# [REQUIRED ACTION]
Change "waste" to "garbage" in the economic computer text between "A computer is" and "into the other.", inclusive, and write out that passage.
--- TEXT SHOWN Enclosed Below ---
This is the second in my “Things I believe that you probably don’t” series. See the first here.
A computer is any system that takes a set of inputs and performs a series of finite, formally specified operations to produce a set of outputs. For specific goods and services, economist talk about input and output in terms of supply and demand. For the economic computer as a single massively distributed computing system, the inputs are the finite resources available, including human labor, and the outputs are the products we consume and the waste we produce. The operations are all massively complex activities that we do to turn the one into the other.
The economic computer is a human computer, in the sense of “human computation” (http://goo.gl/LtEVLp): it is a system in which human agents play computationally salient functional roles. The things we do as we assist in both the production and consumption of various goods are operations in the economic computing machine. This includes our buying and selling and claiming of ownership over various things in competitive markets, yes, but it also includes the eating of a meal and the using of a pen and the chopping of a tree. Those particular behaviors are activities through which we each participate on a continuous basis with the operations of the economic computer.
--- End of Enclosed TEXT SHOWN ---
--- DATA TO EXAMINE Enclosed Below ---
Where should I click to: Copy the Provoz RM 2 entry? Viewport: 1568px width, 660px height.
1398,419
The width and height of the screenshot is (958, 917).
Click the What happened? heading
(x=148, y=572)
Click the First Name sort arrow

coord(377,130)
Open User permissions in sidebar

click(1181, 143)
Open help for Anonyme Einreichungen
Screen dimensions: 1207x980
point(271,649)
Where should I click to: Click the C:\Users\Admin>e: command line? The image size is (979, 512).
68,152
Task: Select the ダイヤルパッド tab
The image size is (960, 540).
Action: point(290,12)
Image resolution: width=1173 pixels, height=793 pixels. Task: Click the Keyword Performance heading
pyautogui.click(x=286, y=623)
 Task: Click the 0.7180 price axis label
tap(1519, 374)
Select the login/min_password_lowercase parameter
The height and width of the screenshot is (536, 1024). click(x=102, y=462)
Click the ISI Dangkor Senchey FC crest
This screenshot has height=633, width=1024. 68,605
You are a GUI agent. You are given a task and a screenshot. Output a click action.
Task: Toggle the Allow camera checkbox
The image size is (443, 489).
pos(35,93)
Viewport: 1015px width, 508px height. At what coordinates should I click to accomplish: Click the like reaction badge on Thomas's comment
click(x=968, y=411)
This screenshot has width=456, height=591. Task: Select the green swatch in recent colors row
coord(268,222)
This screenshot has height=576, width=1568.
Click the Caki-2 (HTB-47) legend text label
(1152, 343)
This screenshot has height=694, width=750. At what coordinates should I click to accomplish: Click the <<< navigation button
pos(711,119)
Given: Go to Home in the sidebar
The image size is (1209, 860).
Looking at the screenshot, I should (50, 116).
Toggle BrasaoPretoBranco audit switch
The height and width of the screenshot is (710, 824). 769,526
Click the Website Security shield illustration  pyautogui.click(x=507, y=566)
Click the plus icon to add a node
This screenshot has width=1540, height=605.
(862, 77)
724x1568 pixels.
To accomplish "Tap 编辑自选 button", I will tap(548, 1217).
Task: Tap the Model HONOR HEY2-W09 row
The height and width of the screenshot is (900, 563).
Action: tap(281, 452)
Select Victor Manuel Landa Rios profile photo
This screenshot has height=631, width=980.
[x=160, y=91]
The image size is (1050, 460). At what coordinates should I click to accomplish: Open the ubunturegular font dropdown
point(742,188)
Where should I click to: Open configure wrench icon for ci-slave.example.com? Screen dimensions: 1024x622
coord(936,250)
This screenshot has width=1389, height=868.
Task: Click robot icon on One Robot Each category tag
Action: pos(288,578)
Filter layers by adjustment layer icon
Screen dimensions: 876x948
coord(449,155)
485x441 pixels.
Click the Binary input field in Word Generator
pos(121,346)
--- End of Enclosed DATA TO EXAMINE ---
# [FINISHED EXERCISE]
A computer is any system that takes a set of inputs and performs a series of finite, formally specified operations to produce a set of outputs. For specific goods and services, economist talk about input and output in terms of supply and demand. For the economic computer as a single massively distributed computing system, the inputs are the finite resources available, including human labor, and the outputs are the products we consume and the garbage we produce. The operations are all massively complex activities that we do to turn the one into the other.